Schulen sollen den Jungen kritisches Denken nicht nur vermitteln, sondern sie dazu anhalten, und ihnen beibringen, wie und wo es ansetzt, und es zu praktizieren. Das ist das Ideal auch des staatsbürgerlichen Unterrichts.

Wie gehen Bundeswehroffiziere mit Feindbildern um, was vermitteln sie über die Genese von Konflikten und Feindbildern an den Schulen, was vermitteln sie vom Krieg?, wäre so eine Frage, die einem aufgrund solcher behördlicher Antworten wie die zitierte, in den Sinn kommt.

Das Gelände der deutschen Diskussion

Zumal in Deutschland. Da gibt es eine besondere Wahrnehmung dessen, was ein Krieg und Kriegsvorbereitungen bedeuten können. Abzulesen ist das auch an einem Erschrecken, wie es etwa Harald Welzer formuliert. Er hält die Debatten über Kriegstüchtigkeit für zu eindimensional und warnt:

Der Ruf nach Aufrüstung und Kriegstüchtigkeit entspreche einer Haltung, die seit Jahrzehnten überwunden geglaubt schien.

"Shifting Baseline", so nennt der Sozialpsychologe diesen Vorgang, die "unbemerkte Veränderung von Wahrnehmung und Deutung", eine schleichende Verschiebung der gesellschaftlich akzeptierten Normalität.

Er habe das Phänomen der Shifting Baseline beispielsweise an der Gesellschaft der Weimarer Republik untersucht, erklärt Welzer.
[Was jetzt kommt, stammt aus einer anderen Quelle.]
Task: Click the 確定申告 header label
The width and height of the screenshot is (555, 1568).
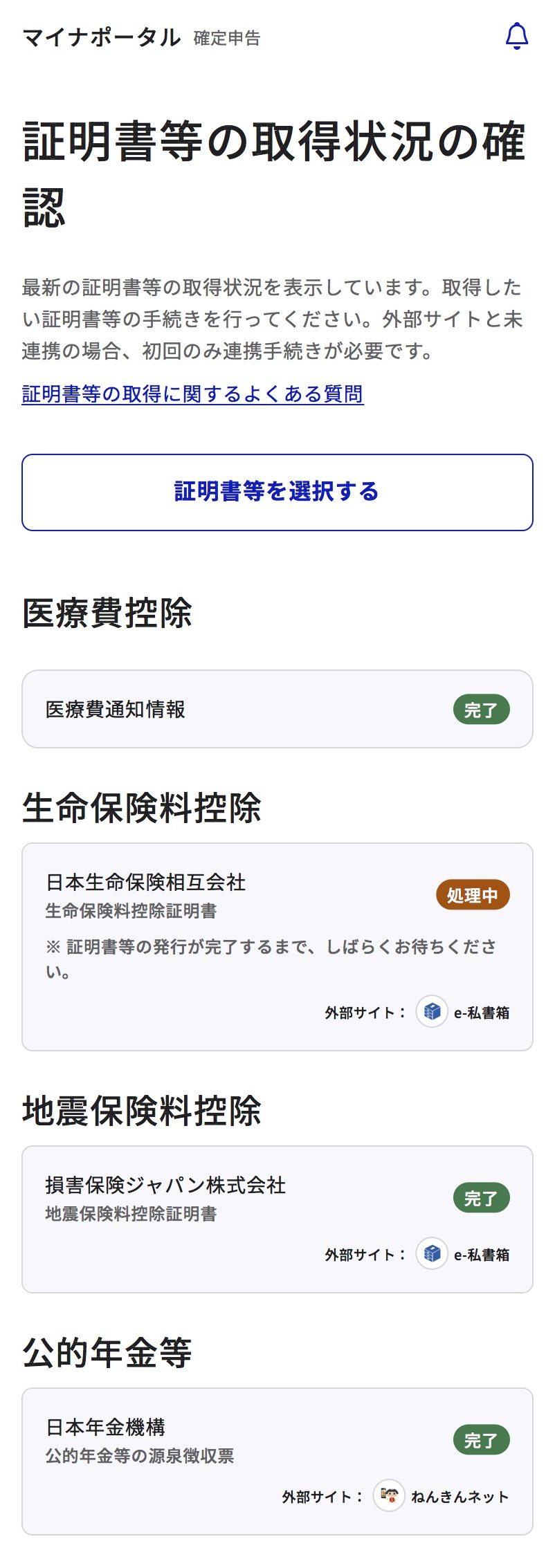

Diese habe sich innerhalb kürzester Zeit von einer bürgerlich geprägten Gesellschaft zu einer Ausgrenzungsgesellschaft entwickelt, so der Soziologe.

BR, 01.03.2024

Bettina Stark-Watzinger sprach sich übrigens auch für eine Öffnung von Hochschulen für militärische Forschung aus. Sie hält es für nicht mehr sinnvoll, dass sich manche Hochschulen eine Zivilklausel gegeben haben, "die militärische Forschung verhindern soll".

Das werde den nationalen Sicherheitsinteressen und dem Schutz der Soldatinnen und Soldaten "nicht mehr gerecht".